====== EXERCISE MATERIAL

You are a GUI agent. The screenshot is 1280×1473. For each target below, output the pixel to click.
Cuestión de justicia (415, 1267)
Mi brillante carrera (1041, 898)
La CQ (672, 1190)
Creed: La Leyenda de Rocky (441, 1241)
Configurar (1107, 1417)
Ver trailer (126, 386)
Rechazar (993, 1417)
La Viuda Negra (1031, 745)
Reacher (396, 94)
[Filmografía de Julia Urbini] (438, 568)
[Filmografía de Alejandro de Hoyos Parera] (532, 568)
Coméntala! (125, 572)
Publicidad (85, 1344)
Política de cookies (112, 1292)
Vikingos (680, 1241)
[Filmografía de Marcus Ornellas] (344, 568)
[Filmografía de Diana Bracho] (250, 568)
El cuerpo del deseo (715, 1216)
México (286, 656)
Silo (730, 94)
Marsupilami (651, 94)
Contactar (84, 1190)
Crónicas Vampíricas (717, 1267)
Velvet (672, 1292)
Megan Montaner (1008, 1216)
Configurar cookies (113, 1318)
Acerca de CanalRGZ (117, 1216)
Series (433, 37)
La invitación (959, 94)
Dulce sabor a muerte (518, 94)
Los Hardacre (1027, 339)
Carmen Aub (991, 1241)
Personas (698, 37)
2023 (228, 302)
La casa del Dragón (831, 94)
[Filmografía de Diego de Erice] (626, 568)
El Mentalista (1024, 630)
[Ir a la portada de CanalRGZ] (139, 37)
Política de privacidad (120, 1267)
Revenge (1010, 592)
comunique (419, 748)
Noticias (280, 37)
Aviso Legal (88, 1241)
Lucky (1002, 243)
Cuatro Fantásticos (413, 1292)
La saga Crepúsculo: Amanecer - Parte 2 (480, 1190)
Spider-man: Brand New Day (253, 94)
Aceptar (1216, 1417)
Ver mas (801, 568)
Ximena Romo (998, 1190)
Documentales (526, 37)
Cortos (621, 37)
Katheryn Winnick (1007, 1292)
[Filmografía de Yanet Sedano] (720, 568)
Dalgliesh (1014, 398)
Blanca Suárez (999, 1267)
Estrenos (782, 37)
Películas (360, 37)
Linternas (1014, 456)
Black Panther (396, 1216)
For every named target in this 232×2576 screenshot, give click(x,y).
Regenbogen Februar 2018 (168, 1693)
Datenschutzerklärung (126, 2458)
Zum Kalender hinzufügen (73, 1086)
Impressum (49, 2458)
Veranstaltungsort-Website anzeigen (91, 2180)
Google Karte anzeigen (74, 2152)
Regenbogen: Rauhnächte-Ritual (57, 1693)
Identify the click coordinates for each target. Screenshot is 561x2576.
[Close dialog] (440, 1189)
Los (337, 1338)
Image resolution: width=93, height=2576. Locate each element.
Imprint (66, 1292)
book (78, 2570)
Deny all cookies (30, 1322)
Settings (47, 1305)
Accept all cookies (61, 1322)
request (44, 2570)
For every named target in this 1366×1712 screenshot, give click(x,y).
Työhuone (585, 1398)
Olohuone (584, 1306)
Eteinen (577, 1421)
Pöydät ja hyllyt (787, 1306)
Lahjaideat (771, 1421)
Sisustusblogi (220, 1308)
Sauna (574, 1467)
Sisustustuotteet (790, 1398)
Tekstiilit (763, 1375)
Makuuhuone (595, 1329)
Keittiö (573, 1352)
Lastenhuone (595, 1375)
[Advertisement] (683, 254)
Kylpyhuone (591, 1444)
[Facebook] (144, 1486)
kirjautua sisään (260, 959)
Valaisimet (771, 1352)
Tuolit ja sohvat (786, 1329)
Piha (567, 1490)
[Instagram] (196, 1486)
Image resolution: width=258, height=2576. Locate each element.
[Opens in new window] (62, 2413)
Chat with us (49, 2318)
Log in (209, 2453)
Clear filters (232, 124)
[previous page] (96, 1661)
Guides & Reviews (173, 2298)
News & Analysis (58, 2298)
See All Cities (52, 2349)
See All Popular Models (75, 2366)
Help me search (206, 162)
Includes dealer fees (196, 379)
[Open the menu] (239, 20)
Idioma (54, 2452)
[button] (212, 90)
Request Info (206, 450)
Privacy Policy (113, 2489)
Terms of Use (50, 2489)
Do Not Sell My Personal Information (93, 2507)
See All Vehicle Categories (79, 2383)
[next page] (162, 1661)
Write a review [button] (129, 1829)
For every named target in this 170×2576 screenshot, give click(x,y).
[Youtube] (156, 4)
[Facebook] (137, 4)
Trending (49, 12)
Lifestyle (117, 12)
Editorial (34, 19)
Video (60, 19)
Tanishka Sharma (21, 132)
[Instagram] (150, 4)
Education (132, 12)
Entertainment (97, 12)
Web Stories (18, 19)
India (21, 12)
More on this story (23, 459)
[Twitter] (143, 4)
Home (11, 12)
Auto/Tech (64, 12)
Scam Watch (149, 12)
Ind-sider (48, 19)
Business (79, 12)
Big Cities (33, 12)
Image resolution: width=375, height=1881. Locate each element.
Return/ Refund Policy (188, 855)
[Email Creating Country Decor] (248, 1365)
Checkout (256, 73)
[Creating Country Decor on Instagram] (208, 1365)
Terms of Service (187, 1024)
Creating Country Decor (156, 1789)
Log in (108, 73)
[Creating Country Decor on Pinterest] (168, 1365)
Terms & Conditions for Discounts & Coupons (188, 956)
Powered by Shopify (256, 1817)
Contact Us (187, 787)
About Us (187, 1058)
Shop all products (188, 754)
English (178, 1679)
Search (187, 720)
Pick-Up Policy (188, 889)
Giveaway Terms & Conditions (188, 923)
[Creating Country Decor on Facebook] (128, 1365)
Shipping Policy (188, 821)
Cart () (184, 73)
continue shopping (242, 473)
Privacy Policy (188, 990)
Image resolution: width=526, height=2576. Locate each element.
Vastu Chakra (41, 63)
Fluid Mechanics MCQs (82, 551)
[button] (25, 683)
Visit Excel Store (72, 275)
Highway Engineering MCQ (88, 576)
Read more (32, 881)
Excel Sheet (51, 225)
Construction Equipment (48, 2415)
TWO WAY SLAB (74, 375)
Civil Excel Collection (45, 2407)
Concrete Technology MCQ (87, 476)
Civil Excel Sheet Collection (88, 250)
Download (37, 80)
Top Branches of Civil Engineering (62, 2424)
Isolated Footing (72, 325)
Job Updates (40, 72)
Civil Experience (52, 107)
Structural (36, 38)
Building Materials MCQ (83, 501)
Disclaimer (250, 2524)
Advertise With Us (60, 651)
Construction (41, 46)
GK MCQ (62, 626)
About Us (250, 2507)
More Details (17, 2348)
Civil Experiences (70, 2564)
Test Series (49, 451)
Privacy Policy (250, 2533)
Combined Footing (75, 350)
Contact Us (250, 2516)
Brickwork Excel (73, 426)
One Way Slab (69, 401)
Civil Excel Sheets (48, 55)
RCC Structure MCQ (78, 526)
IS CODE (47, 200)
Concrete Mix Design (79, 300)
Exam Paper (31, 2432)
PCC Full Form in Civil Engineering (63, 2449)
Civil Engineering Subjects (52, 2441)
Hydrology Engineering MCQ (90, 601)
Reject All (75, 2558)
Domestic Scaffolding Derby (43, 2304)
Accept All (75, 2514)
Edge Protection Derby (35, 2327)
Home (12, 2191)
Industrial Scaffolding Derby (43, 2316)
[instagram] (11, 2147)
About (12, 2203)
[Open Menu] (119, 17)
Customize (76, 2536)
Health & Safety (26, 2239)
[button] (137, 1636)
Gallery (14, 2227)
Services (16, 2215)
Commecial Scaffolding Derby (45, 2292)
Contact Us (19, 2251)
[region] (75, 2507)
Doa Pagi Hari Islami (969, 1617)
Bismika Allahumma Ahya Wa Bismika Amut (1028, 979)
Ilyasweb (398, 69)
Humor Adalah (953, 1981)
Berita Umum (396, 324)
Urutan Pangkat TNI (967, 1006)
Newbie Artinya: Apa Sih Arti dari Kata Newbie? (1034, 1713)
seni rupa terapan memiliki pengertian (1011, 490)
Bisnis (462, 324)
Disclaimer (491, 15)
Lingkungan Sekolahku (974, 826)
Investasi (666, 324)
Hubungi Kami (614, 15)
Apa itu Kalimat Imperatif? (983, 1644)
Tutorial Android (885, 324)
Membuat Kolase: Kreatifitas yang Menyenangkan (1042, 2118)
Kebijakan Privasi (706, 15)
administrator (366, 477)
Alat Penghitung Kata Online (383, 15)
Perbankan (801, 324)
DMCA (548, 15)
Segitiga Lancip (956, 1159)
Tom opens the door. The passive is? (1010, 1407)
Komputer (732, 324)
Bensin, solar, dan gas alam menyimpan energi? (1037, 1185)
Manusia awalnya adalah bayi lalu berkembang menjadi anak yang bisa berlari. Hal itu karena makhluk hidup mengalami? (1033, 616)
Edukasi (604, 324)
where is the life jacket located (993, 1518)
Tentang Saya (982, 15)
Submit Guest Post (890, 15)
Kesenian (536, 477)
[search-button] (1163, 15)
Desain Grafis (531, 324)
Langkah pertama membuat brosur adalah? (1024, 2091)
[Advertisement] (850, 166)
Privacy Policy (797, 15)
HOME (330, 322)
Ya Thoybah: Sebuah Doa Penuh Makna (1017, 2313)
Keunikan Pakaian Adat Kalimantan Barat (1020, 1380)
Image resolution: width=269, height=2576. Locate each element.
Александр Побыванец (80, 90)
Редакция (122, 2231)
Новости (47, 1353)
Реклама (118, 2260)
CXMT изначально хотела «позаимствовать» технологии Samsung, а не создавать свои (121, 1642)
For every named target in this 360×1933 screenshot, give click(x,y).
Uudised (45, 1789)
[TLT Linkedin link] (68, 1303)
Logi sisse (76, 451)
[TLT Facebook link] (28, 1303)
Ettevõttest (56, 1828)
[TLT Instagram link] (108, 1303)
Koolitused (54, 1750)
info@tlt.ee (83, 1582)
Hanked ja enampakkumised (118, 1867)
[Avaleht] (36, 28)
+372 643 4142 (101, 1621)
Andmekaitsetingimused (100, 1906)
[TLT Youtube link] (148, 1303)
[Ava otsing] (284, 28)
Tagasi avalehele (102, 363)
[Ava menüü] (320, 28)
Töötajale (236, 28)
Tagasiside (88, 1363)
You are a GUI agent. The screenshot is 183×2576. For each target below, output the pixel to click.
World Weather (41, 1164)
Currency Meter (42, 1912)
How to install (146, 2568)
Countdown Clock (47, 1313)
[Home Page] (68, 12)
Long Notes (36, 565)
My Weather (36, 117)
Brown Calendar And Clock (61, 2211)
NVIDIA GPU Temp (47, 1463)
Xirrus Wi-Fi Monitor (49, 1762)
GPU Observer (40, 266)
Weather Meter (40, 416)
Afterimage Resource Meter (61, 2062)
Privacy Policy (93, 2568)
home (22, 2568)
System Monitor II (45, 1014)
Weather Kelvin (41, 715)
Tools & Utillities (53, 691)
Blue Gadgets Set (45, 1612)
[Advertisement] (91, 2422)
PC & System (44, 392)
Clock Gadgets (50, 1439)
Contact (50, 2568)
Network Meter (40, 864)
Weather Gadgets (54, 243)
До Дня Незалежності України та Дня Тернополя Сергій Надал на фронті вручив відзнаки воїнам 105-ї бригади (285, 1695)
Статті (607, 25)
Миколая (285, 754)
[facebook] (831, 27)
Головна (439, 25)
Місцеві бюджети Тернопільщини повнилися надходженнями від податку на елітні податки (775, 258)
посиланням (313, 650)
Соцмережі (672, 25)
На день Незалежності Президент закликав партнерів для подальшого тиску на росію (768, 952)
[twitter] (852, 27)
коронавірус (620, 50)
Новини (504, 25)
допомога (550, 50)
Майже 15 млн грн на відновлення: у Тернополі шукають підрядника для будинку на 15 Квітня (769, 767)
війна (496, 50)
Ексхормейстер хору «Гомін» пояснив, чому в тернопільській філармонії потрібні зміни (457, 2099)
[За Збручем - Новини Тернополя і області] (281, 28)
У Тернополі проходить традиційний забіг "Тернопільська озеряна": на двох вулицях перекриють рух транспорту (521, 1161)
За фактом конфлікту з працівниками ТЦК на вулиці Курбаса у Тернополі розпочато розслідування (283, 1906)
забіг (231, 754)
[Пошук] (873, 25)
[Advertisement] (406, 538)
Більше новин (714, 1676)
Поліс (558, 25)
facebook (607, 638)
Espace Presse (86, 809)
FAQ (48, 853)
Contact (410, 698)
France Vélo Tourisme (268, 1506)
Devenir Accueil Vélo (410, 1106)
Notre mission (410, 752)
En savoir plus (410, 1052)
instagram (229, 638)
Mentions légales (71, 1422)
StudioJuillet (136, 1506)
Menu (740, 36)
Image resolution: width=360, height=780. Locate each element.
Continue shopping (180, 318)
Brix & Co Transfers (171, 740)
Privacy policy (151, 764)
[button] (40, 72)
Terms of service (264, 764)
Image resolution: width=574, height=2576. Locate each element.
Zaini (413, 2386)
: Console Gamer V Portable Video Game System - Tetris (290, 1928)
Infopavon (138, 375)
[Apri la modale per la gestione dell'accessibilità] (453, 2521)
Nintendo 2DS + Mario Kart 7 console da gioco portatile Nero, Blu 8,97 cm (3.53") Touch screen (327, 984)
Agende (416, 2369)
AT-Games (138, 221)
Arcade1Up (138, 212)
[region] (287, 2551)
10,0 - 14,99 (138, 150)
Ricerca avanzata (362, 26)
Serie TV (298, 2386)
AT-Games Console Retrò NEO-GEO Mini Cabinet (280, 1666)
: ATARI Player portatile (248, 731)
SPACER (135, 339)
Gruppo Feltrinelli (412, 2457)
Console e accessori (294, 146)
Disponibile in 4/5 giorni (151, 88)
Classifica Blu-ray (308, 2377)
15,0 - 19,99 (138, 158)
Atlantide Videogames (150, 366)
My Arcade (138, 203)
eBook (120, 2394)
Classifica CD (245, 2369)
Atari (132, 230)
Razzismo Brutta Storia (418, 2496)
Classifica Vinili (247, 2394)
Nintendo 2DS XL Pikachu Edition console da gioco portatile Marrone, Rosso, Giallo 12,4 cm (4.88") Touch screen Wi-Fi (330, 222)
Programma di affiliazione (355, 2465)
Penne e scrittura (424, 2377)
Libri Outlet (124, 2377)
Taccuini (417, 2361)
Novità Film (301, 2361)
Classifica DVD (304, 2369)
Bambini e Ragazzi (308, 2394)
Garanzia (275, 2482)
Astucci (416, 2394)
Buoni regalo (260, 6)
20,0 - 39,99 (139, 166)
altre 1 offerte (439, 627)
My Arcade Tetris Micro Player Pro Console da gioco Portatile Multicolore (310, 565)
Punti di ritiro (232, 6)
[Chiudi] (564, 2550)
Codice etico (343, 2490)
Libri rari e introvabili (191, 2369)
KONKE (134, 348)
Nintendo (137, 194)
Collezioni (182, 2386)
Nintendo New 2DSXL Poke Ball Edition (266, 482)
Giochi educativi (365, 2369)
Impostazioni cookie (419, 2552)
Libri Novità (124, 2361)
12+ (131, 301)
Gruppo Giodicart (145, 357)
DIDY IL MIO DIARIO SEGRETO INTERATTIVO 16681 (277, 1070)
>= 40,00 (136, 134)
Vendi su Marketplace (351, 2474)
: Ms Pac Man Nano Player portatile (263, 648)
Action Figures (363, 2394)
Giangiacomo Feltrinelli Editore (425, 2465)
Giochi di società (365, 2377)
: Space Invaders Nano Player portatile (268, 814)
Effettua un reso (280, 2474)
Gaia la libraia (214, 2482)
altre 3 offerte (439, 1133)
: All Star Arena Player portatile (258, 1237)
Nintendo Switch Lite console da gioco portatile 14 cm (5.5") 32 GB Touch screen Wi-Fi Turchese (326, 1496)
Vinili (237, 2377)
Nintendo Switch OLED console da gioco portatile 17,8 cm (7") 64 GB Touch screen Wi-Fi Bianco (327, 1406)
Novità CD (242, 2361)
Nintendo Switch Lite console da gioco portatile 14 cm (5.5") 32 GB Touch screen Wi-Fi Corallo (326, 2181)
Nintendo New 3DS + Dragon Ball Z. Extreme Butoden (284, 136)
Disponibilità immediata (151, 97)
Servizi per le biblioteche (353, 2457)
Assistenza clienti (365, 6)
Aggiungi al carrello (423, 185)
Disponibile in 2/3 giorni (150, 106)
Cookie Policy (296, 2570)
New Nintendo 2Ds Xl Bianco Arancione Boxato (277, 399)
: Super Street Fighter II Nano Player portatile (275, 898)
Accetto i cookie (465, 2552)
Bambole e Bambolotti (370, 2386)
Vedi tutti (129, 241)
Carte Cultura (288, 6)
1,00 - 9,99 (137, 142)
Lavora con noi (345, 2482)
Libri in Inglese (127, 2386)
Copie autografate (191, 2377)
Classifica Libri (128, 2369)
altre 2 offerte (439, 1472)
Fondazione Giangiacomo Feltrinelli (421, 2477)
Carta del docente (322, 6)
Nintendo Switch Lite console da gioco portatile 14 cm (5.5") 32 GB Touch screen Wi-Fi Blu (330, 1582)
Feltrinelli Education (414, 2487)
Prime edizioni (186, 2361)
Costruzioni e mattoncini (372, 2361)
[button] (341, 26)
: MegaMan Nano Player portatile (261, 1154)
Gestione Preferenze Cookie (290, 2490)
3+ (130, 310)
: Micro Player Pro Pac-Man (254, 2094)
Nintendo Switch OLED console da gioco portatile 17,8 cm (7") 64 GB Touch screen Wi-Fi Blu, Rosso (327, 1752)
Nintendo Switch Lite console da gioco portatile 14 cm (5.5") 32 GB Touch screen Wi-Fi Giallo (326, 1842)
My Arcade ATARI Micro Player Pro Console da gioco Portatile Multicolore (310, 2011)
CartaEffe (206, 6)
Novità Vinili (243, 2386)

============

* WHAT THE EXERCISE ASKS *
Read through the lines above and collect those that contain the string "Player".

* YOUR SOLUTION *
: ATARI Player portatile (248, 731)
My Arcade Tetris Micro Player Pro Console da gioco Portatile Multicolore (310, 565)
: Ms Pac Man Nano Player portatile (263, 648)
: Space Invaders Nano Player portatile (268, 814)
: All Star Arena Player portatile (258, 1237)
: Super Street Fighter II Nano Player portatile (275, 898)
: MegaMan Nano Player portatile (261, 1154)
: Micro Player Pro Pac-Man (254, 2094)
My Arcade ATARI Micro Player Pro Console da gioco Portatile Multicolore (310, 2011)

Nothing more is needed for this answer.